Rewrite the items below, swapping every "Click" for "Tap" and keeping everything else the same. Leave the pictures out of your answer.
Start of Records for this exercise
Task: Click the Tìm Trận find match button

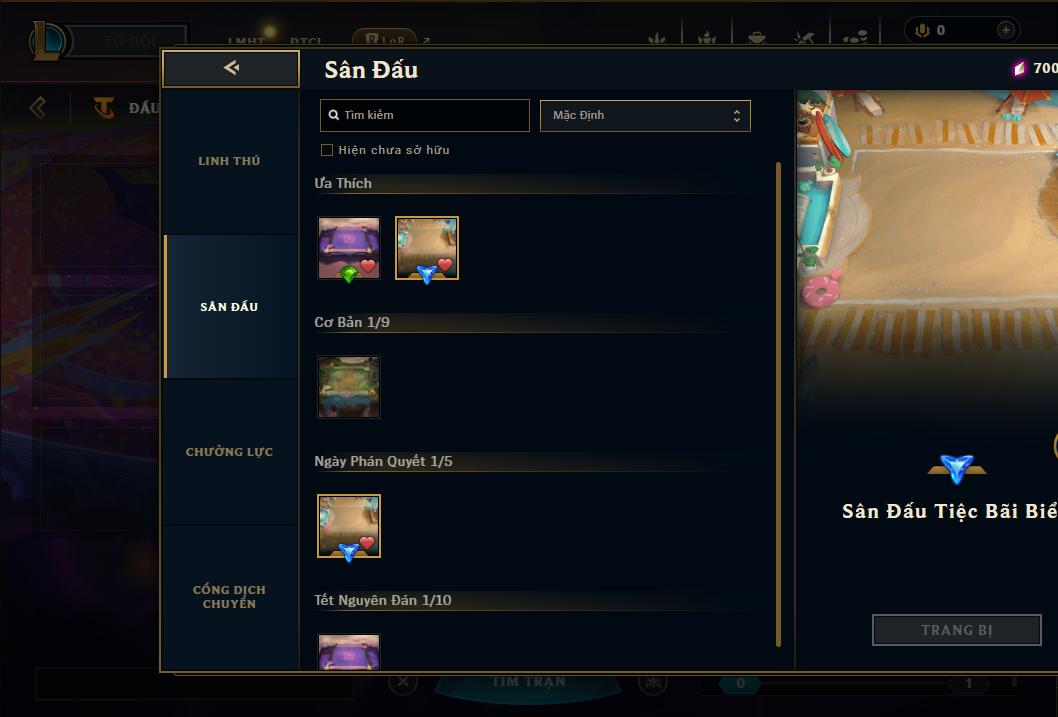Action: 528,682
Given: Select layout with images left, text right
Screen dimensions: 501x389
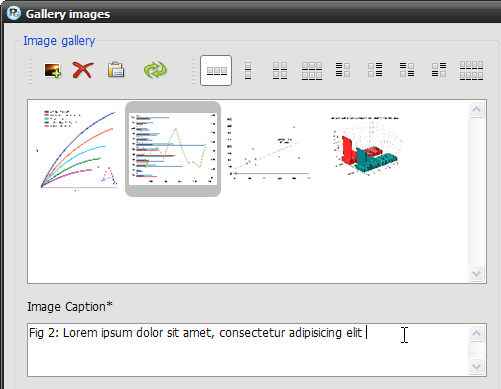Looking at the screenshot, I should [x=375, y=70].
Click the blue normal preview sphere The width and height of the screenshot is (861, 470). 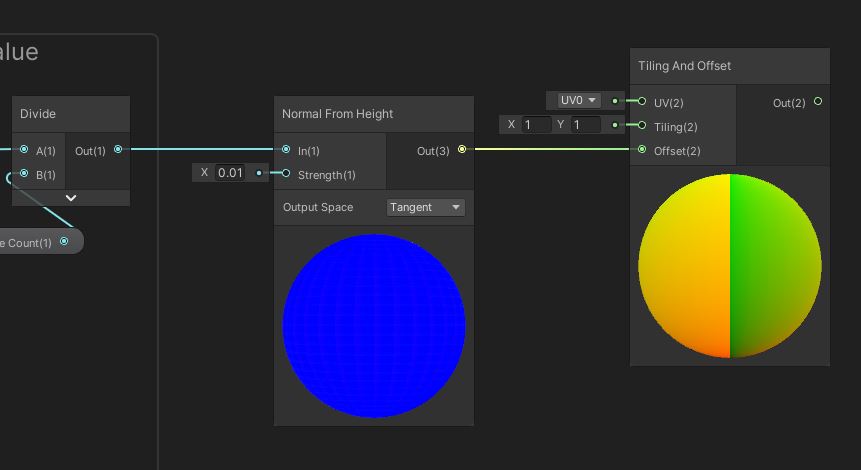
End of Records for this exercise
* Response
Task: Tap the Tìm Trận find match button

Action: 528,682
Given: Select layout with images left, text right
Screen dimensions: 501x389
Looking at the screenshot, I should [x=375, y=70].
Tap the blue normal preview sphere The width and height of the screenshot is (861, 470). 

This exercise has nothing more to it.